> **TASK**
Produce exactly the lines from the one holding "Viewport: 431px width, 352px height." through the last line of the data below, with every picture left out.

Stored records

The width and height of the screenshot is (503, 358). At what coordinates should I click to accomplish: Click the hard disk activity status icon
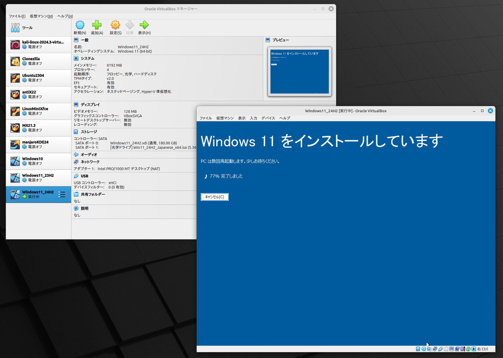coord(418,349)
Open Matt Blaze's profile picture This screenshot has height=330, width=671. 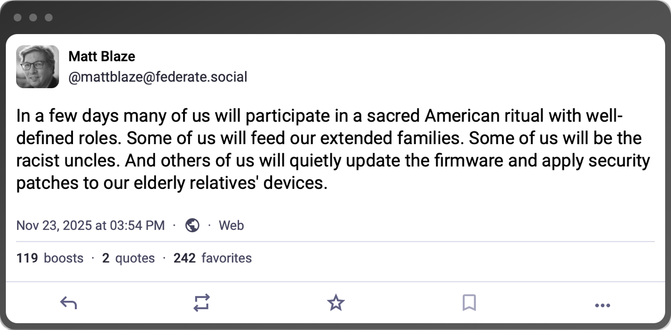[x=37, y=67]
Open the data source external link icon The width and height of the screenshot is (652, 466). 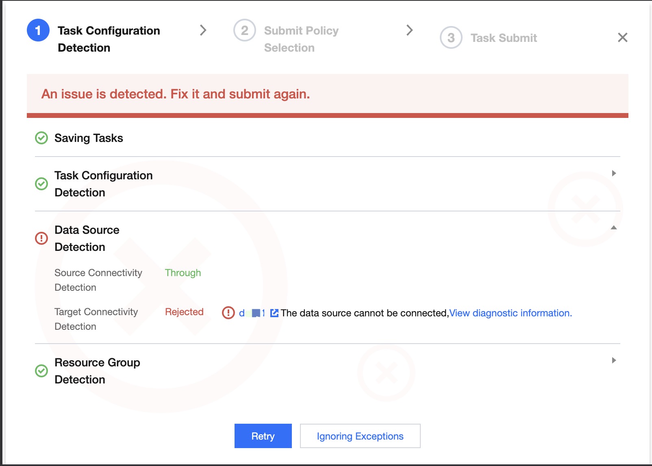click(274, 313)
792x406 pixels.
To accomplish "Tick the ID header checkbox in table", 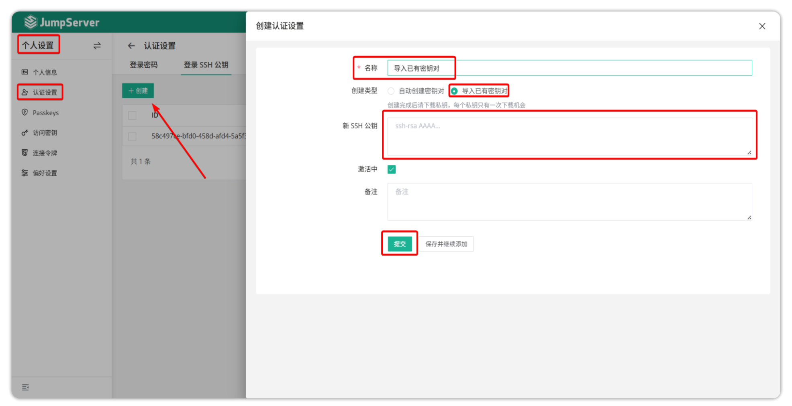I will [x=132, y=116].
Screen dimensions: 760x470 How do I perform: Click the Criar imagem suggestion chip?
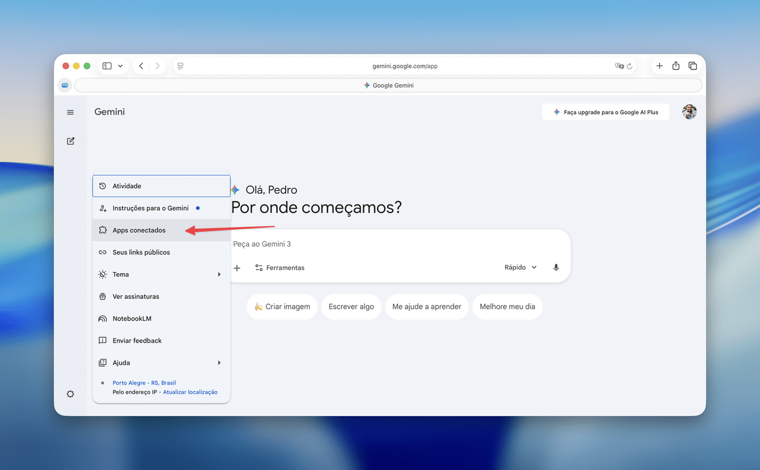282,306
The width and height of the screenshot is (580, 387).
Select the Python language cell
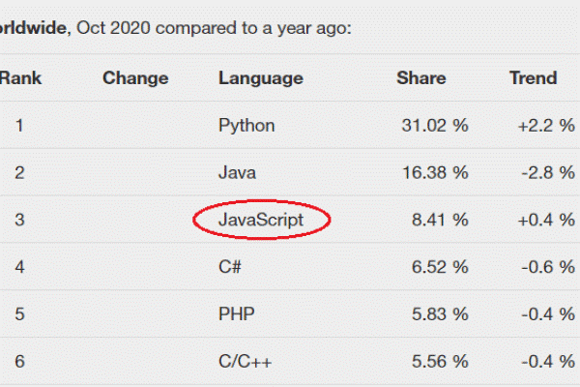(x=247, y=126)
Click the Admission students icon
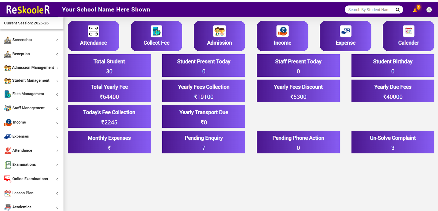 pyautogui.click(x=219, y=31)
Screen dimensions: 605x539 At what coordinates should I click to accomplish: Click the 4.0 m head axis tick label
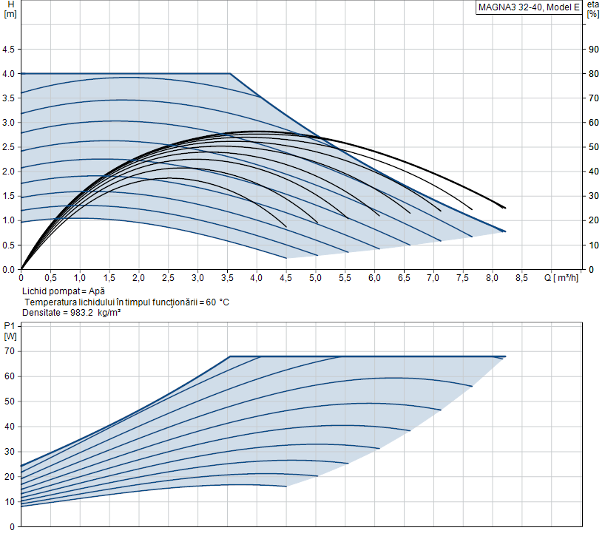click(x=8, y=74)
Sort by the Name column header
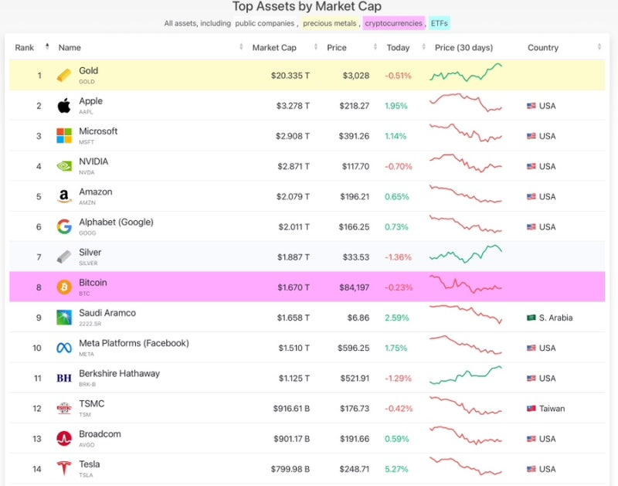This screenshot has height=486, width=618. click(70, 47)
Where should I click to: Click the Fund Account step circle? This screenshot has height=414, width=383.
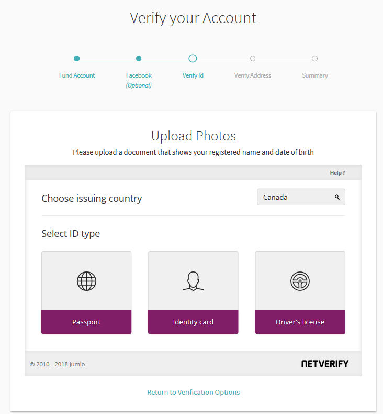[x=77, y=58]
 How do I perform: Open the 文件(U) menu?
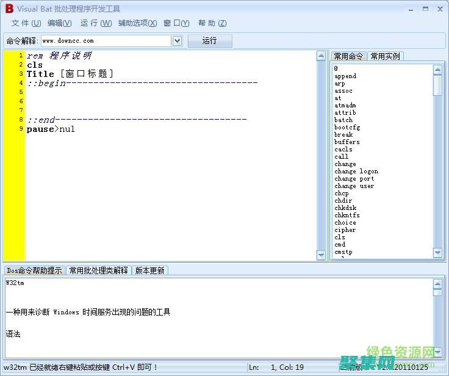tap(26, 23)
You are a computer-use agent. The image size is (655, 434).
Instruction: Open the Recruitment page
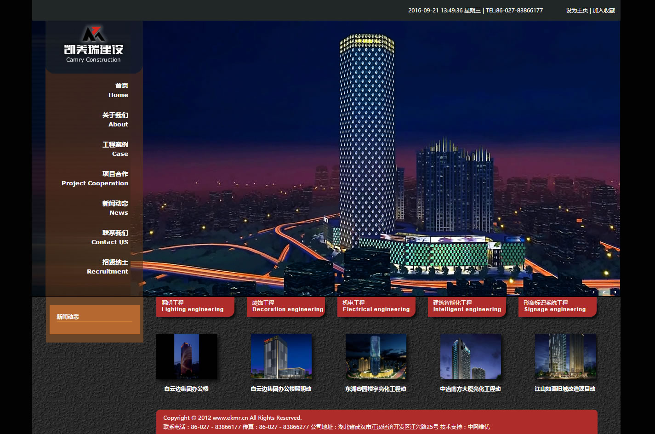click(x=108, y=267)
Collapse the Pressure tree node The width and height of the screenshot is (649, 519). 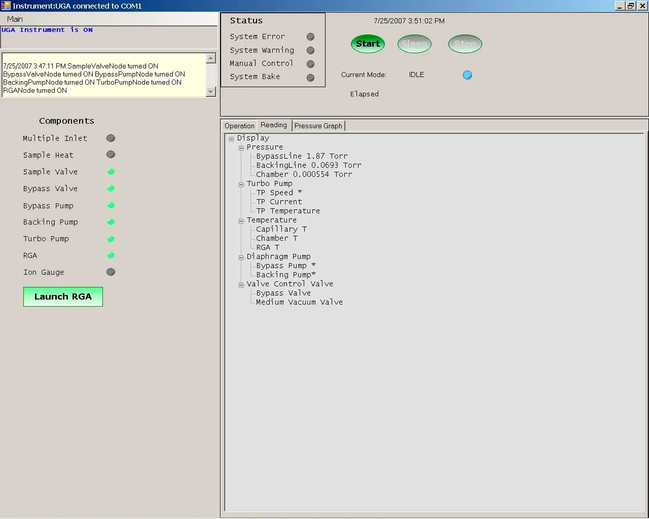pos(241,148)
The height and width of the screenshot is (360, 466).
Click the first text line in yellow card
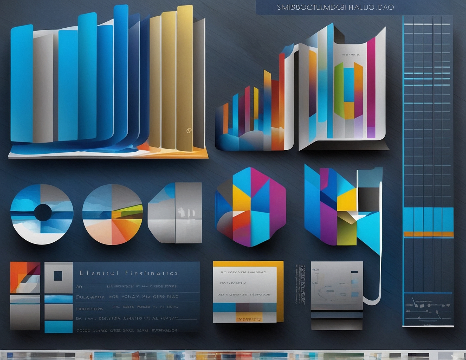point(244,272)

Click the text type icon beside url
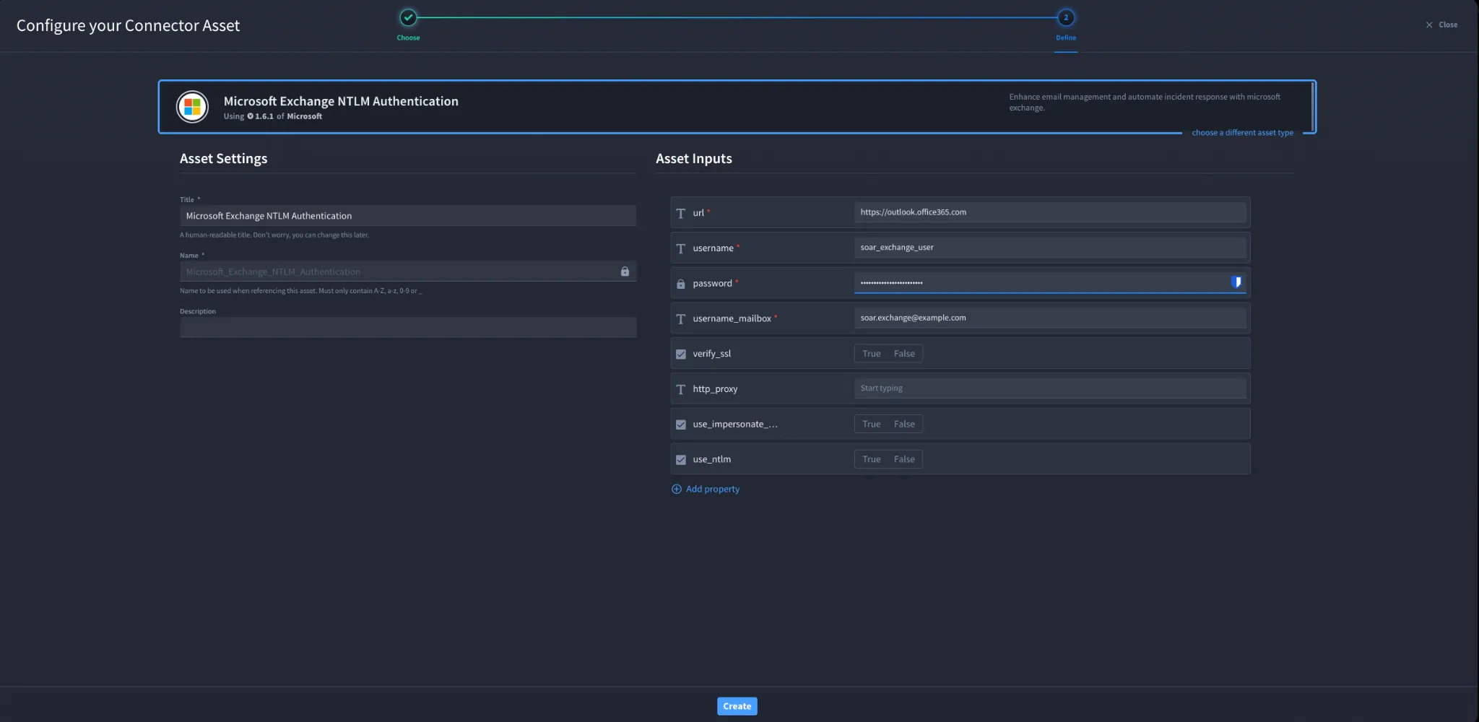[x=680, y=213]
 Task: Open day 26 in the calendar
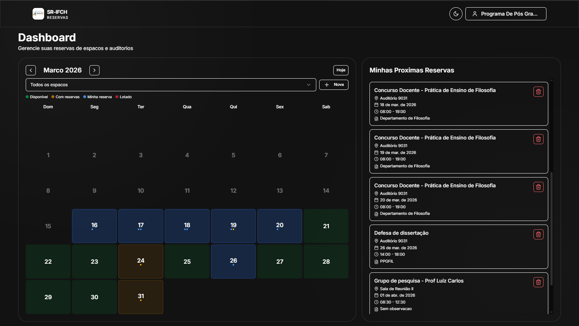pyautogui.click(x=233, y=262)
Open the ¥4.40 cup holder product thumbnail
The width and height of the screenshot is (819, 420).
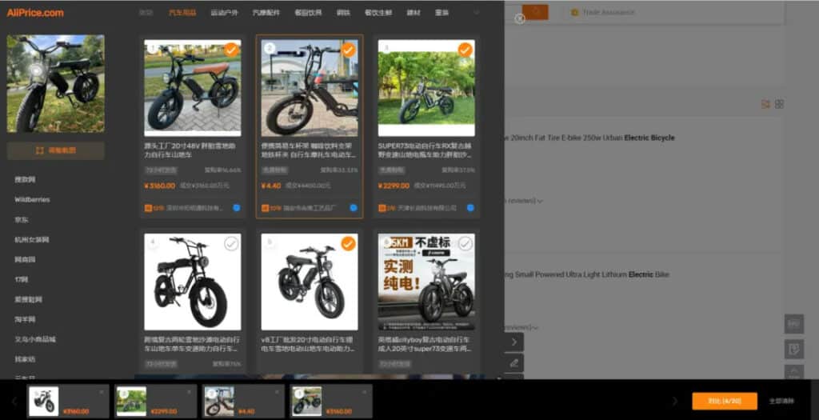pyautogui.click(x=310, y=88)
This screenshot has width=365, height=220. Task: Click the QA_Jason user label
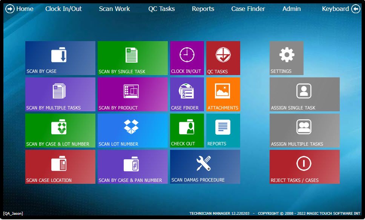pyautogui.click(x=13, y=214)
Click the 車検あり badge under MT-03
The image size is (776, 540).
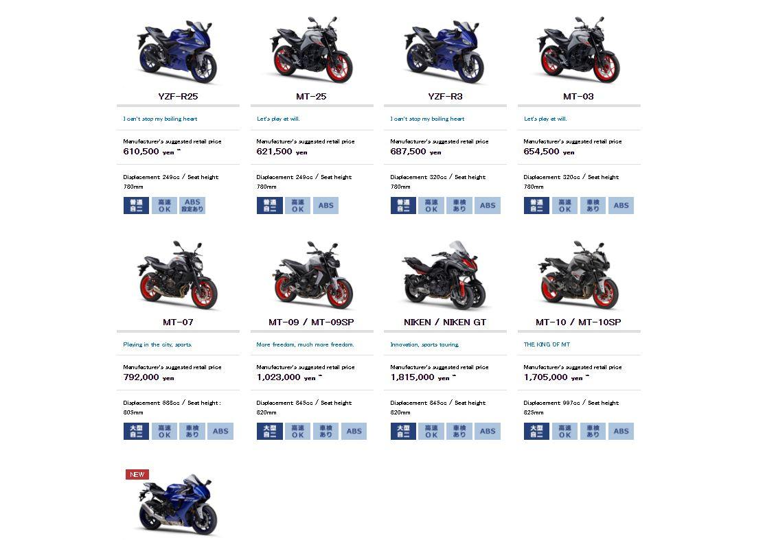click(x=593, y=205)
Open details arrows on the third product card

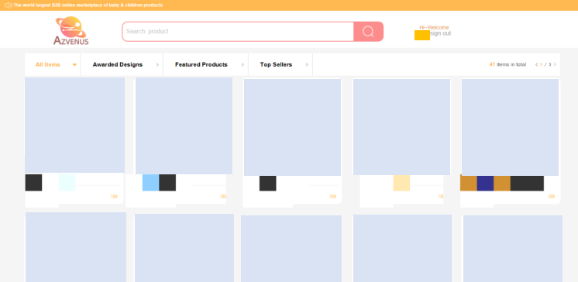(332, 197)
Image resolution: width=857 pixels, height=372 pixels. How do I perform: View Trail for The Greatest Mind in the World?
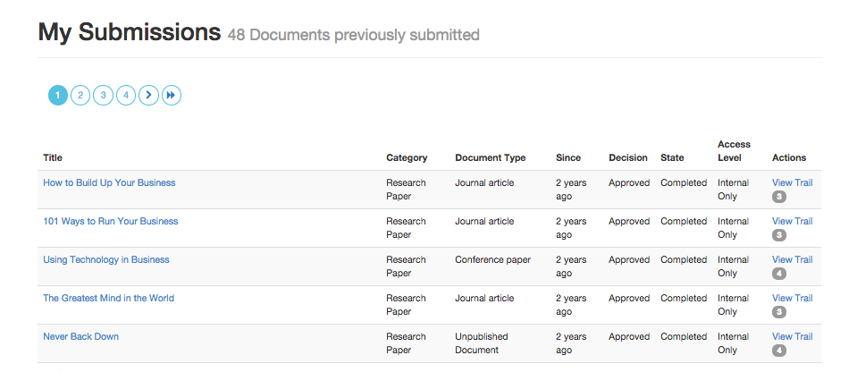tap(793, 298)
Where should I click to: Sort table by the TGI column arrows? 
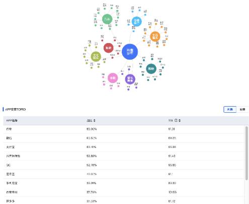(180, 120)
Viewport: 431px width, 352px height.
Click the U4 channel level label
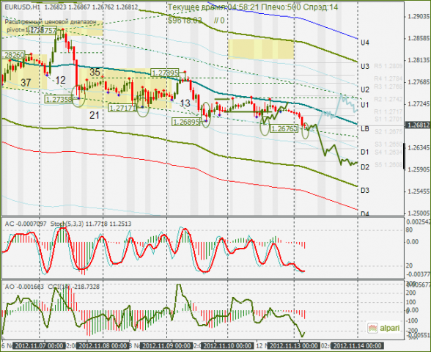(365, 43)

> **TASK OUTPUT**
Viewport: 431px width, 352px height.
Click the U4 channel level label
(365, 43)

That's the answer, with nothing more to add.